The vaccine was safe and well tolerated in the adolescent study, as it was in the adult trial. Many people develop side effects such as injection site soreness, fatigue, headache and other flu-like symptoms—more common after the second dose—but serious reactions are rare.

Pfizer is now testing its vaccine in children as young as 6 months old. The company announced that it expects to submit data for emergency use authorization for children ages 2 to 5 years and 5 to 11 years in September, followed by results for those ages 6 months to 2 years.

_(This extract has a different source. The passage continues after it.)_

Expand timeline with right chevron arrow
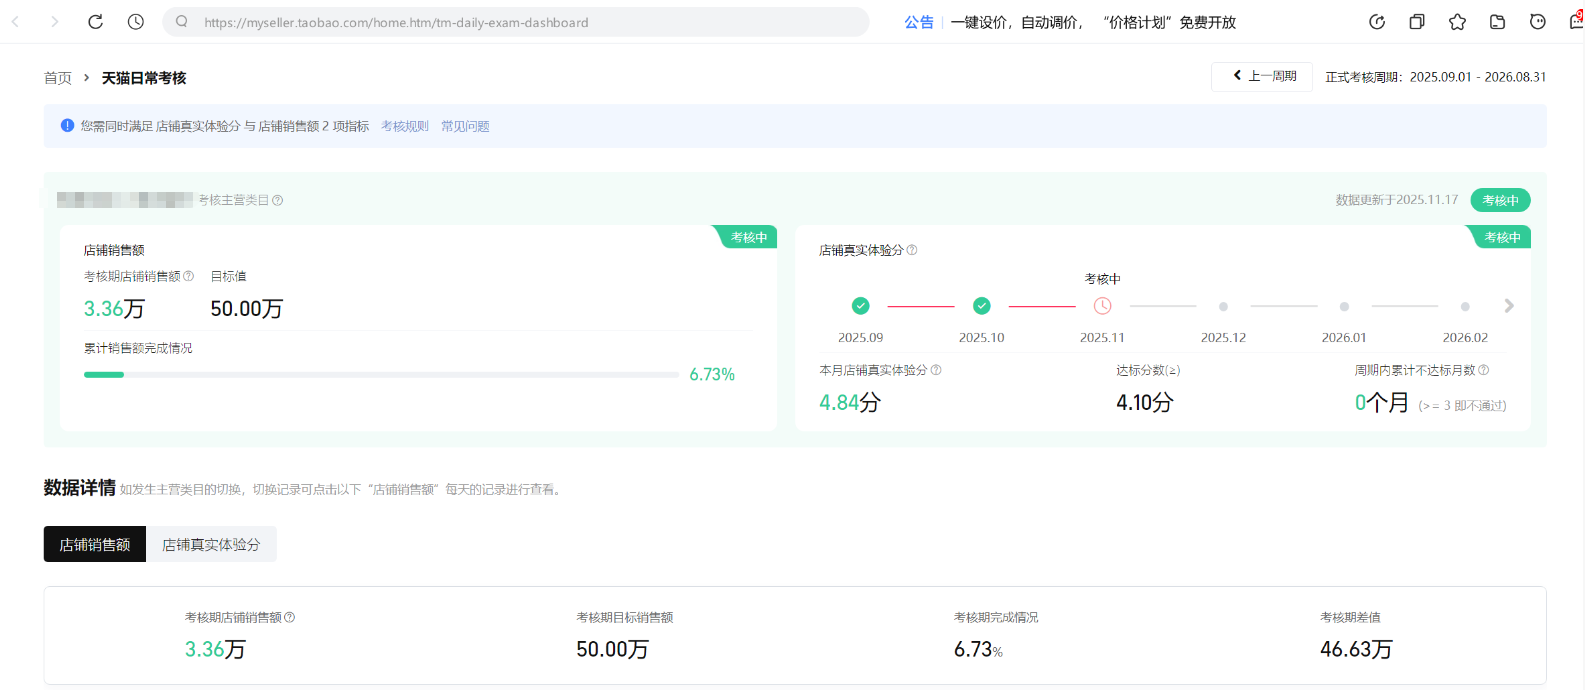 (1509, 306)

Other vaccines are also being tested in young people. The Moderna mRNA vaccine was 96% effective in the TeenCOVE trial, which enrolled 3,235 youth ages 12 to 17, according to the company; a request for FDA authorization is expected soon. The KidCOVE study for children ages 6 months to 11 years is now underway. The Johnson & Johnson (Janssen) single-shot vaccine is also currently being tested in teens ages 12 to 17, who were added to the ongoing adult trial, the company said.

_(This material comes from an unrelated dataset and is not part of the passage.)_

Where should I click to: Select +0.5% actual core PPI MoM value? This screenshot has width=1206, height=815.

There’s also some good news for even younger people. Recent research shows that not only are the Pfizer-BioNTech and Moderna vaccines safe and effective for pregnant people, but vaccinated women may also pass protective antibodies to their babies during gestation and breastfeeding. A study by Andrea Edlow, MD, MSc, of Massachusetts General Hospital, and colleagues, published in the American Journal of Obstetrics and Gynecology, found that vaccine-generated antibodies against the coronavirus were present in all tested samples of umbilical cord blood and breastmilk.

“This news of excellent vaccine efficacy is very encouraging for pregnant and breastfeeding women, who were left out of the initial COVID-19 vaccine trials,” Edlow said in a press release. “Filling in the information gaps with real data is key—especially for our pregnant patients who are at greater risk for complications from COVID-19.”

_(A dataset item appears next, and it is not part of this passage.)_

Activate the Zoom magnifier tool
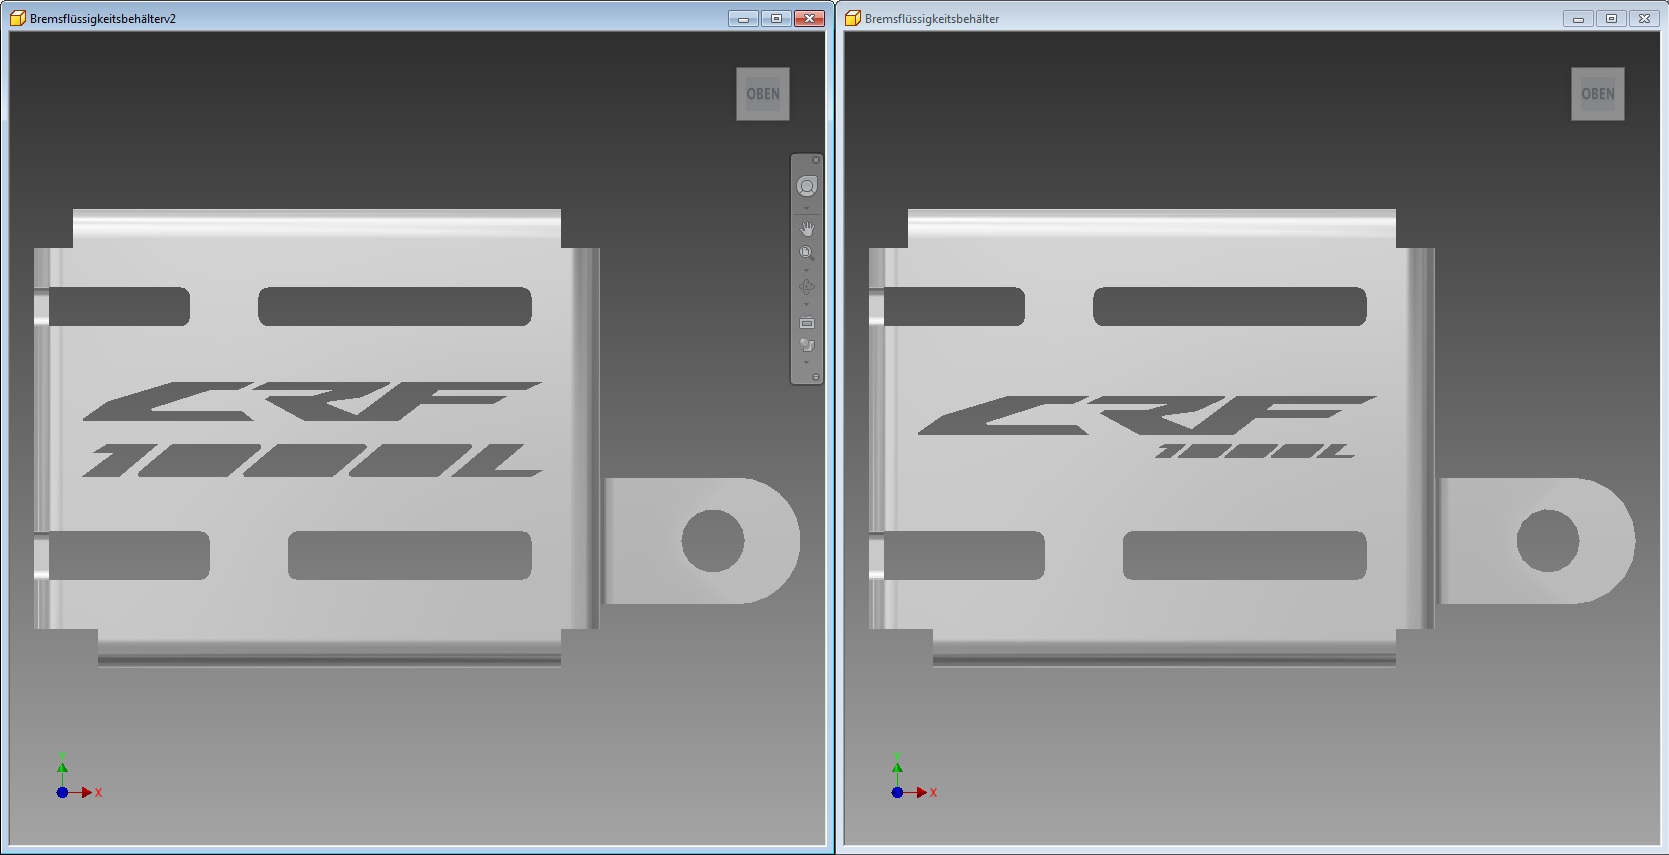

Vaccine Eagerness and Hesitancy Coincide

While many parents have anxiously awaited the opportunity to get their children vaccinated, others are more reluctant. Some are concerned that the vaccines were developed too quickly, but experts stress that despite the speed, no corners were cut.

“Parents and guardians can rest assured that the [FDA] undertook a rigorous and thorough review of all available data, as we have with all of our COVID-19 vaccine emergency use authorizations,” Woodcock said.

A survey by ParentsTogether found that parents are less likely to get their kids vaccinated than they are to get the shots themselves, with Black parents and lower-income parents being particularly hesitant. Other polls have found that politically conservative people are less likely to get vaccinated.

“We have to make sure that the pandemic’s unequal impact on communities of color and low-income families doesn’t get repeated when it comes to vaccinating children against COVID-19,” said ParentsTogether co-director Bethany Robertson. “We’re already seeing that parents of color, especially Black parents, are more vaccine hesitant, given legitimate historical and present-day concerns. We need to start the conversation with parents now, to build trust and understanding about how getting kids vaccinated against COVID-19 protects their health, their family’s health, and the health of our communities.”

While many epidemiologists no longer believe herd immunity is possible and the coronavirus is likely to become endemic, the more people of all ages are vaccinated, the less likely the virus is to spread. But most experts agree that vaccination of children and teens is not necessary to reopen schools safely.

“All of the research and experience reinforces that school reopening—having students in person in school—is not dependent on vaccination,” San Francisco Health Officer Susan Philip said at a virtual Youth COVID-19 Vaccine Town Hall on May 12. “We can open [schools] safely with current measures, but more youth being vaccinated will let us do more activities that we miss being able to do with each other.”